Meet local fashion designer Heather Case, who creates timeless pieces using natural materials for a more sustainable, ethical wardrobe.

Heather Case’s Old East Hill home is a gem. It’s one of those rare places that seems to suit its inhabitant perfectly: ample natural light for photo shoots, tons of hidden closet space for storage, and lots of character that makes a great backdrop for Heather’s collected treasures (and her plants!)

A flat-lay shot of a white, sleeveless shirt made by Heather Case and some thrifted clothing items.
Photo: Laura Voskamp

If you don’t know Heather, the best place to start is her website, heathercase.ca, where her handmade-to-order clothing line lives. I’m wracking my brain, trying to remember when and where I first met Heather, a seamstress and designer with a background in both fashion and journalism, because it it feels like we have always known each other.
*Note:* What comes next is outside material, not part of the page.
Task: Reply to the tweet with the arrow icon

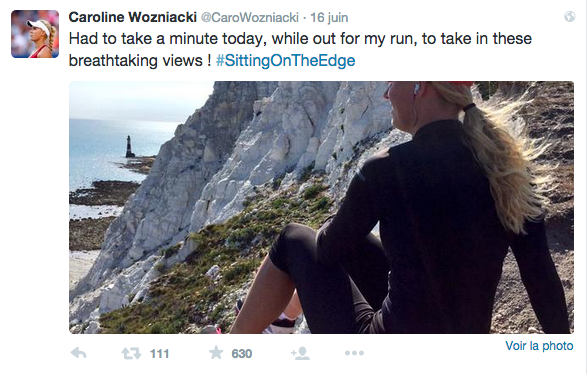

I find when I meet a fellow thrifter, there’s often a natural affinity that makes for fast friendship.

Here’s what Heather and I talked about on a Thursday afternoon in August.

L: Tell us a bit about what you do, and the projects that currently have your attention.
A sewing table and rack of clothing at Heather Case's studio.
Photo: Laura Voskamp

H: A few years ago, I had my own shop in Picton – right near City Revival – for eight years. My goal from the beginning was to design my own line – I thought, “I want to be in Picton, I want to be in the County,” and with that downtown storefront, I ended up doing alterations and custom design and what-not for everyone else. After eight years, I realized I wasn’t doing what I’d intended, so I closed the shop and started concentrating on my own design and my online business.

L: What’s the story behind your home and how long have you lived there?

H: I had a tiny apartment back when I had my shop, and I knew that if I was going to start working from home, I needed more space. I used to rent an apartment from Sherry, the landlady here, years ago on the other side of town. I feel very lucky to have found this – I’ve got more than enough space here.

L: The first time I came here, I thought it was a prime example of how a space can be totally secondhand but come together perfectly.

H: Yeah – the only thing new in this space are the mattresses! Everything else has been given to me, or thrifted, or I found it on Facebook Marketplace or Instagram.

L: It’s totally what I aspire to. I don’t feel connected to new things.

H: I’ve always been a thrifter – I think there’s more value in old things that you can keep using.

L: The more use you get out of something, the more value it has to you. It makes me think about the concept of “Cost Per Wear” when it comes to apparel.

H: True – as soon as I learned how to make clothes, I stopped being able to shop at the mall.

L: Your clothing label, Heather Case handmade, is made to order right here in Belleville. What advice would you give to others looking to be more ethical and sustainable when purchasing clothing?
A model wearing a white top and dark pants designed by Heather Case Clothing.
Photo: Cait Lavoie

H: We hear a lot about fast fashion brands doing things like burning overstock – these things don’t happen with made-to-order clothing. You get something that you can care about and use for years to come, and there’s no risk of large-scale waste. My line is made from natural fibers, so when it finally wears out, it can be buried in the earth and it will disintegrate.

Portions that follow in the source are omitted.